↓↓↓

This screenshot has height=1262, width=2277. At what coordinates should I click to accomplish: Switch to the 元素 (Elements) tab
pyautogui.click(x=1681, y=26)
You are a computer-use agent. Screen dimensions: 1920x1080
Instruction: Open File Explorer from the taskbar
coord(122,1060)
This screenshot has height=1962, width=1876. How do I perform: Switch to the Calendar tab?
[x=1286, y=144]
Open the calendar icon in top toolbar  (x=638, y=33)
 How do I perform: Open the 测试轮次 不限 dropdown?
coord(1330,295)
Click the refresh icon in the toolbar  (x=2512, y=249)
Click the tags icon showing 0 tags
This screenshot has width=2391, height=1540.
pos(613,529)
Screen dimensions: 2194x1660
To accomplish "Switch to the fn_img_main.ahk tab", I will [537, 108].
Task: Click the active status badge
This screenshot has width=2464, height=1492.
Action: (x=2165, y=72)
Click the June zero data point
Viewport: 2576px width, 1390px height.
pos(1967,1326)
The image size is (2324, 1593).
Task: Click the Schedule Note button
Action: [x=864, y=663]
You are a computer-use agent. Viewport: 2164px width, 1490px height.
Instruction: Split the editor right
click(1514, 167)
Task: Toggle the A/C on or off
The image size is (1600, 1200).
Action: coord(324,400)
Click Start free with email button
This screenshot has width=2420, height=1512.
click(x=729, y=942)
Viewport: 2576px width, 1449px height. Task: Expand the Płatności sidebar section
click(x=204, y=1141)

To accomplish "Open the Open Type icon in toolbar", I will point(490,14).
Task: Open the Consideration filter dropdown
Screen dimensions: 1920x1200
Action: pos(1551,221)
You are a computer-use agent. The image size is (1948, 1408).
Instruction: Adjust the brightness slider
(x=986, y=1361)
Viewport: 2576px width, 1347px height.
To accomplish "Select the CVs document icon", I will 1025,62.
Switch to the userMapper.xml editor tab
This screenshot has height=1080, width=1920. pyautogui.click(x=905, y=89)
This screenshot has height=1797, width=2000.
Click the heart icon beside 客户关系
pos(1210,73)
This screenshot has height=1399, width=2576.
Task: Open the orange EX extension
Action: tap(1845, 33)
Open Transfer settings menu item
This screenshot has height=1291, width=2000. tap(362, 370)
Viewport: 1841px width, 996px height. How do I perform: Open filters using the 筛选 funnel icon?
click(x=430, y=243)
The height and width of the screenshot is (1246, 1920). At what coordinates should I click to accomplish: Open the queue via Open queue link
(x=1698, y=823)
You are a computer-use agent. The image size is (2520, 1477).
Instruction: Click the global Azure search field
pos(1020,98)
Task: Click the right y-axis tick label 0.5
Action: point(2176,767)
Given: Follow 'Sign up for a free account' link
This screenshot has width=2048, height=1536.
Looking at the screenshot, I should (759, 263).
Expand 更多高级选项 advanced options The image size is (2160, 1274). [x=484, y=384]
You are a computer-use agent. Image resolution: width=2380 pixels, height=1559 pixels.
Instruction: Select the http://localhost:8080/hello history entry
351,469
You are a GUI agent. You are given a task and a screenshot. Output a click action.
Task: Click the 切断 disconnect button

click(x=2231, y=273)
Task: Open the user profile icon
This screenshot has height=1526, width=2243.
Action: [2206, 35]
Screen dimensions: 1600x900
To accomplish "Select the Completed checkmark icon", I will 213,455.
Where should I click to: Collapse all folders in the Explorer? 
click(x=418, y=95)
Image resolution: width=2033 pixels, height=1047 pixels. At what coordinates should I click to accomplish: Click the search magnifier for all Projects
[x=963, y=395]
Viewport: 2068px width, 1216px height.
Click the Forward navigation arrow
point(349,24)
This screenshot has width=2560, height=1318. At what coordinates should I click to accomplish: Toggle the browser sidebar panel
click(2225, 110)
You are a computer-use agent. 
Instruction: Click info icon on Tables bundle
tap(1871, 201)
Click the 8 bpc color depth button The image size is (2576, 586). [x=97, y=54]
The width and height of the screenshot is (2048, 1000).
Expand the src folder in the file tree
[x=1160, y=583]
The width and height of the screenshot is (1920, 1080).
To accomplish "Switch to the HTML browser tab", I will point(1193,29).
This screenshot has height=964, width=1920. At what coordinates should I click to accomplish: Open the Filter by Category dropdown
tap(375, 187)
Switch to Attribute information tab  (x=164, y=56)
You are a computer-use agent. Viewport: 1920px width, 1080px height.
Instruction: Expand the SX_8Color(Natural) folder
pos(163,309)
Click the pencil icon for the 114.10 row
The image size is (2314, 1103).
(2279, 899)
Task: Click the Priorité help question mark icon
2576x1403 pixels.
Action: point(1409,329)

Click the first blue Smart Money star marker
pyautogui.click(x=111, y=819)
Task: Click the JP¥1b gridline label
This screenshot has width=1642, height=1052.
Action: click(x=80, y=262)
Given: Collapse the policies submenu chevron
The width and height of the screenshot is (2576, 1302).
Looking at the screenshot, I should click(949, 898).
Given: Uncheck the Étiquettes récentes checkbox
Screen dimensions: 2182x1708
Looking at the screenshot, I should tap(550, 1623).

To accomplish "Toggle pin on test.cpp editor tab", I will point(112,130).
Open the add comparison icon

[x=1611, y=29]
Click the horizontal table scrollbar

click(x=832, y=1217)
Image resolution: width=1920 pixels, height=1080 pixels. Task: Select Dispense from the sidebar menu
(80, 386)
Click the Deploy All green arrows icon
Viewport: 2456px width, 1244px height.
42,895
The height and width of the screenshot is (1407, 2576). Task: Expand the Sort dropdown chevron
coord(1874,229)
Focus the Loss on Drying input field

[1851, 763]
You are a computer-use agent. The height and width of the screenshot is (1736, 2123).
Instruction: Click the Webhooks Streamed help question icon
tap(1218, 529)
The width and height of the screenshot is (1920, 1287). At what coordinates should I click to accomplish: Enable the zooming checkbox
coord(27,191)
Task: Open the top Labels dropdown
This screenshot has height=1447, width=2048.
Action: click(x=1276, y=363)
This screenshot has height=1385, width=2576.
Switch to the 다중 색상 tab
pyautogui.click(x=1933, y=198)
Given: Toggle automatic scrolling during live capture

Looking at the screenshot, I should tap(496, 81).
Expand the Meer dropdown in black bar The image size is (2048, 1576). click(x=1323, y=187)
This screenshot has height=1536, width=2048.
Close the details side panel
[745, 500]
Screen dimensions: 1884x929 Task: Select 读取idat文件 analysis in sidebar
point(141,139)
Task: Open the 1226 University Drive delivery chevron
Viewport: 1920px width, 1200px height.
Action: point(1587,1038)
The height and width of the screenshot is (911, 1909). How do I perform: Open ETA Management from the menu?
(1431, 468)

↑↑↑

◆ **Action item**
All entries above must be reproduced without a single change.

◆ **Written answer**
This screenshot has height=1262, width=2277. At what coordinates should I click to accomplish: Switch to the 元素 (Elements) tab
pyautogui.click(x=1681, y=26)
You are a computer-use agent. Screen dimensions: 1920x1080
Instruction: Open File Explorer from the taskbar
coord(122,1060)
This screenshot has height=1962, width=1876. How do I perform: Switch to the Calendar tab?
[x=1286, y=144]
Open the calendar icon in top toolbar  (x=638, y=33)
 How do I perform: Open the 测试轮次 不限 dropdown?
coord(1330,295)
Click the refresh icon in the toolbar  (x=2512, y=249)
Click the tags icon showing 0 tags
This screenshot has width=2391, height=1540.
pos(613,529)
Screen dimensions: 2194x1660
To accomplish "Switch to the fn_img_main.ahk tab", I will [537, 108].
Task: Click the active status badge
This screenshot has width=2464, height=1492.
Action: (x=2165, y=72)
Click the June zero data point
Viewport: 2576px width, 1390px height.
pos(1967,1326)
The image size is (2324, 1593).
Task: Click the Schedule Note button
Action: [x=864, y=663]
You are a computer-use agent. Viewport: 2164px width, 1490px height.
Instruction: Split the editor right
click(1514, 167)
Task: Toggle the A/C on or off
The image size is (1600, 1200).
Action: coord(324,400)
Click Start free with email button
This screenshot has width=2420, height=1512.
click(x=729, y=942)
Viewport: 2576px width, 1449px height. Task: Expand the Płatności sidebar section
click(x=204, y=1141)

To accomplish "Open the Open Type icon in toolbar", I will point(490,14).
Task: Open the Consideration filter dropdown
Screen dimensions: 1920x1200
Action: pos(1551,221)
You are a computer-use agent. The image size is (1948, 1408).
Instruction: Adjust the brightness slider
(x=986, y=1361)
Viewport: 2576px width, 1347px height.
To accomplish "Select the CVs document icon", I will 1025,62.
Switch to the userMapper.xml editor tab
This screenshot has height=1080, width=1920. pyautogui.click(x=905, y=89)
This screenshot has height=1797, width=2000.
Click the heart icon beside 客户关系
pos(1210,73)
This screenshot has height=1399, width=2576.
Task: Open the orange EX extension
Action: tap(1845, 33)
Open Transfer settings menu item
This screenshot has height=1291, width=2000. tap(362, 370)
Viewport: 1841px width, 996px height. How do I perform: Open filters using the 筛选 funnel icon?
click(x=430, y=243)
The height and width of the screenshot is (1246, 1920). At what coordinates should I click to accomplish: Open the queue via Open queue link
(x=1698, y=823)
You are a computer-use agent. The image size is (2520, 1477).
Instruction: Click the global Azure search field
pos(1020,98)
Task: Click the right y-axis tick label 0.5
Action: point(2176,767)
Given: Follow 'Sign up for a free account' link
This screenshot has width=2048, height=1536.
Looking at the screenshot, I should (759, 263).
Expand 更多高级选项 advanced options The image size is (2160, 1274). [x=484, y=384]
You are a computer-use agent. Image resolution: width=2380 pixels, height=1559 pixels.
Instruction: Select the http://localhost:8080/hello history entry
351,469
You are a GUI agent. You are given a task and a screenshot. Output a click action.
Task: Click the 切断 disconnect button

click(x=2231, y=273)
Task: Open the user profile icon
This screenshot has height=1526, width=2243.
Action: [2206, 35]
Screen dimensions: 1600x900
To accomplish "Select the Completed checkmark icon", I will 213,455.
Where should I click to: Collapse all folders in the Explorer? 
click(x=418, y=95)
Image resolution: width=2033 pixels, height=1047 pixels. At what coordinates should I click to accomplish: Click the search magnifier for all Projects
[x=963, y=395]
Viewport: 2068px width, 1216px height.
Click the Forward navigation arrow
point(349,24)
This screenshot has width=2560, height=1318. At what coordinates should I click to accomplish: Toggle the browser sidebar panel
click(2225, 110)
You are a computer-use agent. 
Instruction: Click info icon on Tables bundle
tap(1871, 201)
Click the 8 bpc color depth button The image size is (2576, 586). [x=97, y=54]
The width and height of the screenshot is (2048, 1000).
Expand the src folder in the file tree
[x=1160, y=583]
The width and height of the screenshot is (1920, 1080).
To accomplish "Switch to the HTML browser tab", I will point(1193,29).
This screenshot has height=964, width=1920. At what coordinates should I click to accomplish: Open the Filter by Category dropdown
tap(375, 187)
Switch to Attribute information tab  (x=164, y=56)
You are a computer-use agent. Viewport: 1920px width, 1080px height.
Instruction: Expand the SX_8Color(Natural) folder
pos(163,309)
Click the pencil icon for the 114.10 row
The image size is (2314, 1103).
(2279, 899)
Task: Click the Priorité help question mark icon
2576x1403 pixels.
Action: point(1409,329)

Click the first blue Smart Money star marker
pyautogui.click(x=111, y=819)
Task: Click the JP¥1b gridline label
This screenshot has width=1642, height=1052.
Action: click(x=80, y=262)
Given: Collapse the policies submenu chevron
The width and height of the screenshot is (2576, 1302).
Looking at the screenshot, I should click(949, 898).
Given: Uncheck the Étiquettes récentes checkbox
Screen dimensions: 2182x1708
Looking at the screenshot, I should tap(550, 1623).

To accomplish "Toggle pin on test.cpp editor tab", I will point(112,130).
Open the add comparison icon

[x=1611, y=29]
Click the horizontal table scrollbar

click(x=832, y=1217)
Image resolution: width=1920 pixels, height=1080 pixels. Task: Select Dispense from the sidebar menu
(80, 386)
Click the Deploy All green arrows icon
Viewport: 2456px width, 1244px height.
42,895
The height and width of the screenshot is (1407, 2576). Task: Expand the Sort dropdown chevron
coord(1874,229)
Focus the Loss on Drying input field

[1851, 763]
You are a computer-use agent. The height and width of the screenshot is (1736, 2123).
Instruction: Click the Webhooks Streamed help question icon
tap(1218, 529)
The width and height of the screenshot is (1920, 1287). At what coordinates should I click to accomplish: Enable the zooming checkbox
coord(27,191)
Task: Open the top Labels dropdown
This screenshot has height=1447, width=2048.
Action: click(x=1276, y=363)
This screenshot has height=1385, width=2576.
Switch to the 다중 색상 tab
pyautogui.click(x=1933, y=198)
Given: Toggle automatic scrolling during live capture

Looking at the screenshot, I should tap(496, 81).
Expand the Meer dropdown in black bar The image size is (2048, 1576). click(x=1323, y=187)
This screenshot has height=1536, width=2048.
Close the details side panel
[745, 500]
Screen dimensions: 1884x929 Task: Select 读取idat文件 analysis in sidebar
point(141,139)
Task: Open the 1226 University Drive delivery chevron
Viewport: 1920px width, 1200px height.
Action: point(1587,1038)
The height and width of the screenshot is (911, 1909). How do I perform: Open ETA Management from the menu?
(1431, 468)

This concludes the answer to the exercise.